• About this task
Return all lines in the material below that contain "height".

• Data records
-*-

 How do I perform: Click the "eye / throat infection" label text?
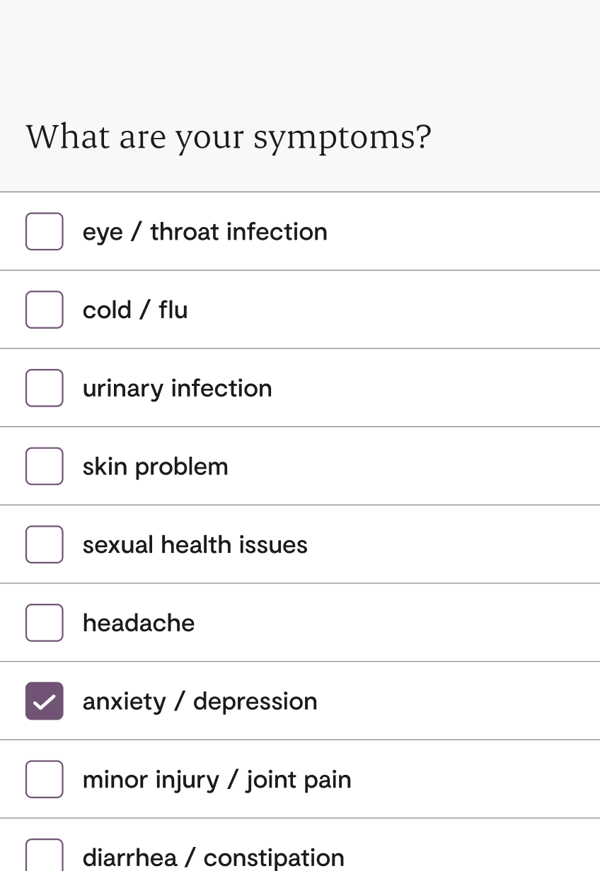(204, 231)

-*-

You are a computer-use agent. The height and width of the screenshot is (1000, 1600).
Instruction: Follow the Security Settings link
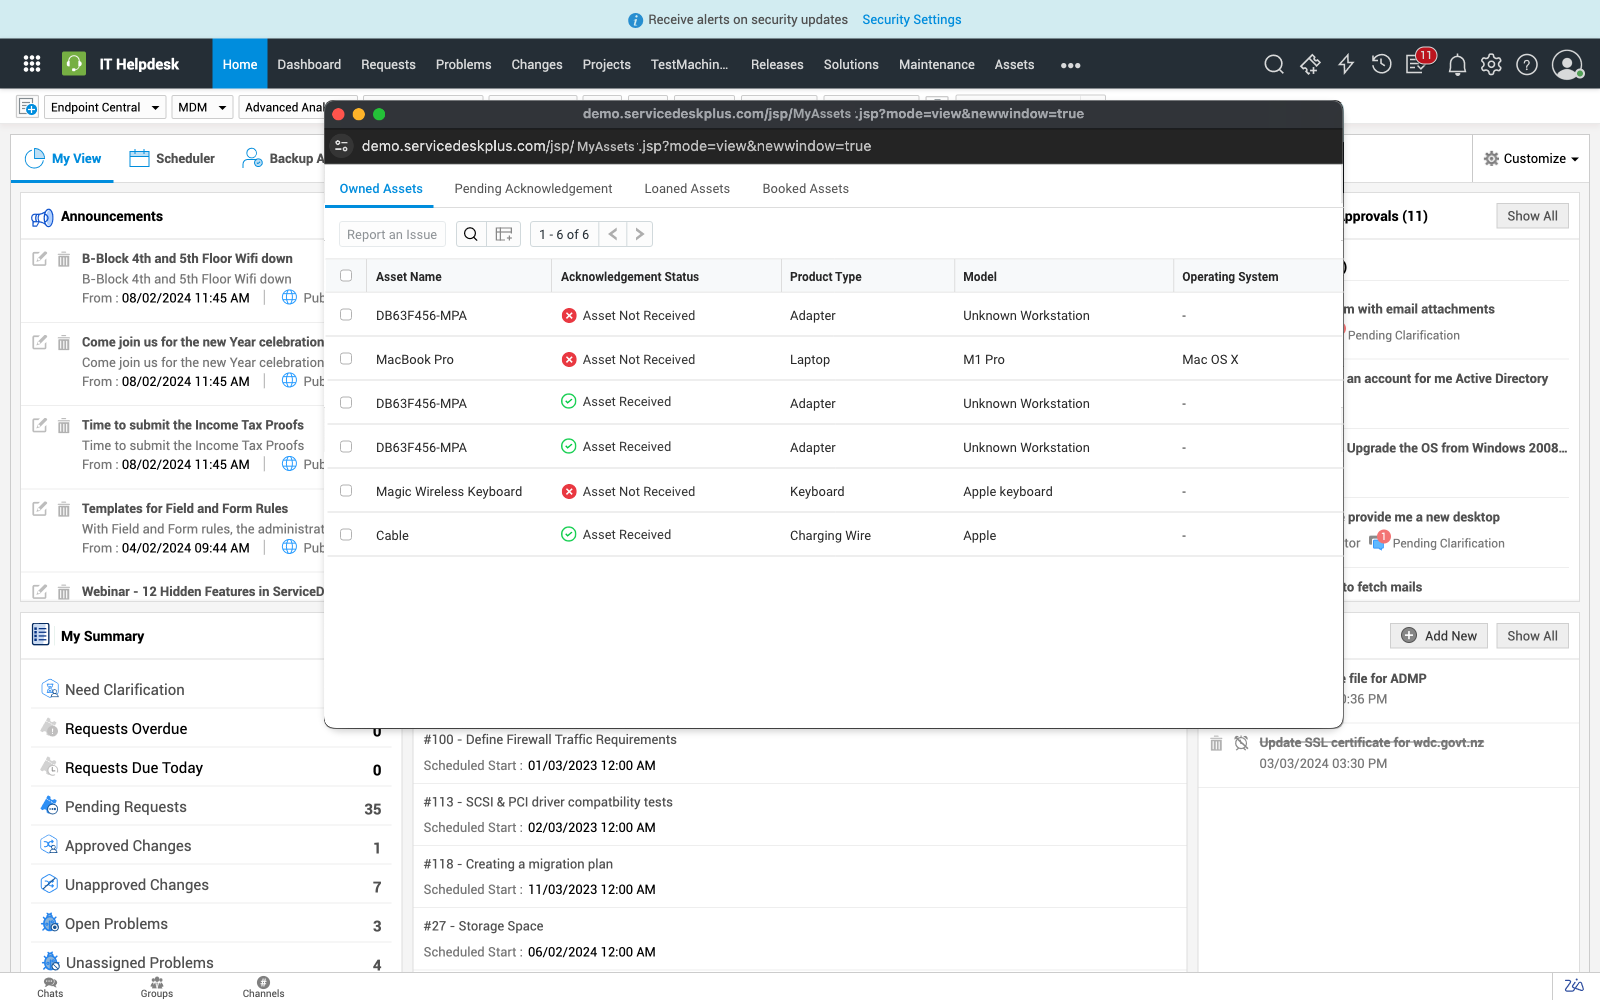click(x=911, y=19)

-*-

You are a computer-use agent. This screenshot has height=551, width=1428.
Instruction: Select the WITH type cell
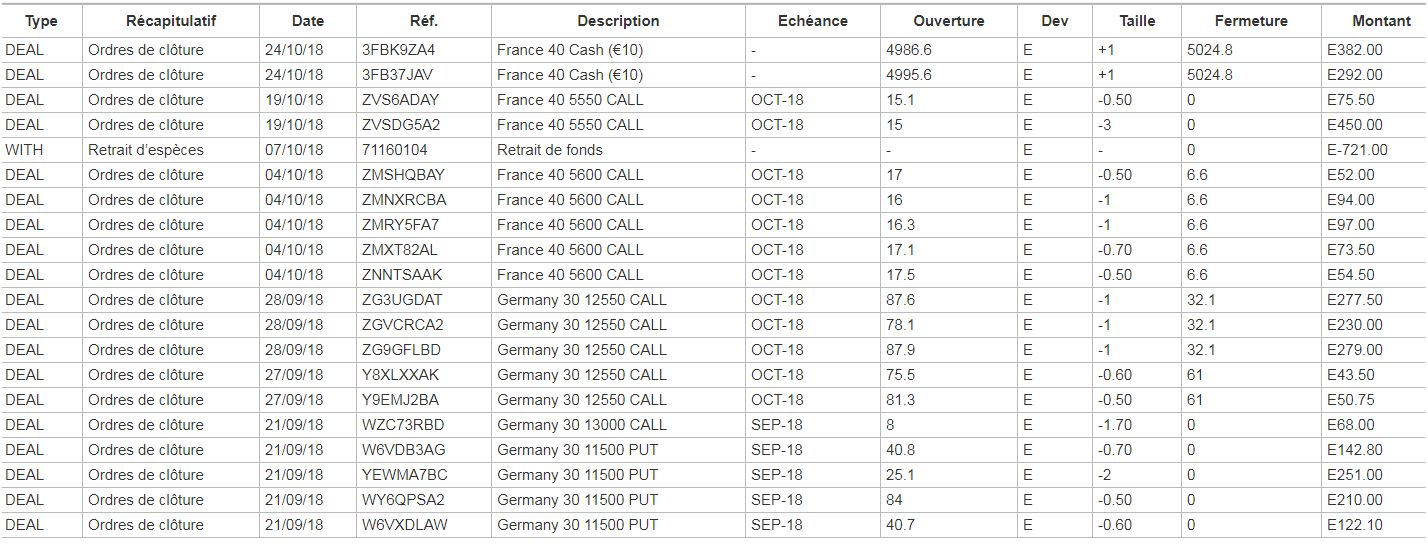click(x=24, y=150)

-*-

• Answer for this exercise
You are a computer-use agent. The height and width of the screenshot is (1000, 1600).
You are a computer-use agent. This screenshot has height=551, width=1428.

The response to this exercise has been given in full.